Mais ce n'est pas tout ! Un trio de héros constitué de la patronne de la Nasa Jocinda Fowler (Halle Berry), de l'astronaute déchu Brian Harper (Patrick Wilson) et du podcasteur complotiste et lanceur d'alerte K. C. Houseman (John Bradley, ex Samwell Tarly dans Game of Thrones) découvre que la cause de ce désastre cosmique n'est autre qu'une entité extraterrestre. Nichée au cœur de l'astre – dont on apprend qu'il s'agit en réalité d'une mégastructure artificielle –, l'intelligence maléfique prend la forme d'un énigmatique et meurtrier nuage de nanoparticules noires dont les autorités connaissaient parfaitement l'existence depuis la mission Apollo 11…

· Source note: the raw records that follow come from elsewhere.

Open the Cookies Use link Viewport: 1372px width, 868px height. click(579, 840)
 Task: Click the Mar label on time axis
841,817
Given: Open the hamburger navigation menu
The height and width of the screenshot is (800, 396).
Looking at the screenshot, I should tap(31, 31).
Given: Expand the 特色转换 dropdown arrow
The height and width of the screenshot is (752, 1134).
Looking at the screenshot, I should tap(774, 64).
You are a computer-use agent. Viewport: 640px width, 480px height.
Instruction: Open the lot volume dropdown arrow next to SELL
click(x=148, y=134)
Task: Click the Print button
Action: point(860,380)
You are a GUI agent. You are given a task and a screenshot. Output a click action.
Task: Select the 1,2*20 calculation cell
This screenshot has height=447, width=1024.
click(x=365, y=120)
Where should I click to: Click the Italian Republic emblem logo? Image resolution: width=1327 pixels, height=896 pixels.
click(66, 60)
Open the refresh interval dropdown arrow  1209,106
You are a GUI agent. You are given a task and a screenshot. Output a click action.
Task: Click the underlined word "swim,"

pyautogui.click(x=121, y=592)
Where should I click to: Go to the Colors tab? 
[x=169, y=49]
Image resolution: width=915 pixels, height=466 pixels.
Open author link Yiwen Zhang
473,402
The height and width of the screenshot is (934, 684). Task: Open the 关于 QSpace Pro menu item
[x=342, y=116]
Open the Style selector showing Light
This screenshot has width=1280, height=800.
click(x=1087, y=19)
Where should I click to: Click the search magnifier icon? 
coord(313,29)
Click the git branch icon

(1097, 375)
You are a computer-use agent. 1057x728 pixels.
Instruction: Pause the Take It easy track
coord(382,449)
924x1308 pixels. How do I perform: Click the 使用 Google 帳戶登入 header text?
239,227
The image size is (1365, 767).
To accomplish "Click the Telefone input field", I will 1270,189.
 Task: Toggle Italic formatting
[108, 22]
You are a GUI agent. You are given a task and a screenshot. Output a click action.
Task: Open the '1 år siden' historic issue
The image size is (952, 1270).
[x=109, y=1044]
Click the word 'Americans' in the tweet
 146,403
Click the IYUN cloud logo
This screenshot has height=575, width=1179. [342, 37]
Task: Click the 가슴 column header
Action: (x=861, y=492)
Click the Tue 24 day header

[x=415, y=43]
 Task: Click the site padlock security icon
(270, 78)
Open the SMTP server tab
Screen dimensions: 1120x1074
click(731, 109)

Sur les pas de George Lucas, vraiment ?

Rassurez-vous : nous n'avons éventé aucun secret qui ne soit déjà exposé dans les bandes-annonces de ce Moonfall franchement c… comme la lune. Nous vous laissons l'entière surprise du véritable délire à venir : il intervient dans le dernier acte, où Roland Emmerich constelle son récit d'emprunts disparates à 2001, Mission to Mars, Prometheus et le Stargate signé par l'intéressé en 1994. Son ambition, si Moonfall atteint les étoiles au box-office international : tourner une trilogie louchant pour de bon vers le space opera et, à 66 ans, rêvons un peu, marcher sur les pas de George Lucas. Son fantasme ultime. Au vu de son dernier-né, les ambitions ne décollent cependant guère au-delà de la série Z. Que s'est-il passé ?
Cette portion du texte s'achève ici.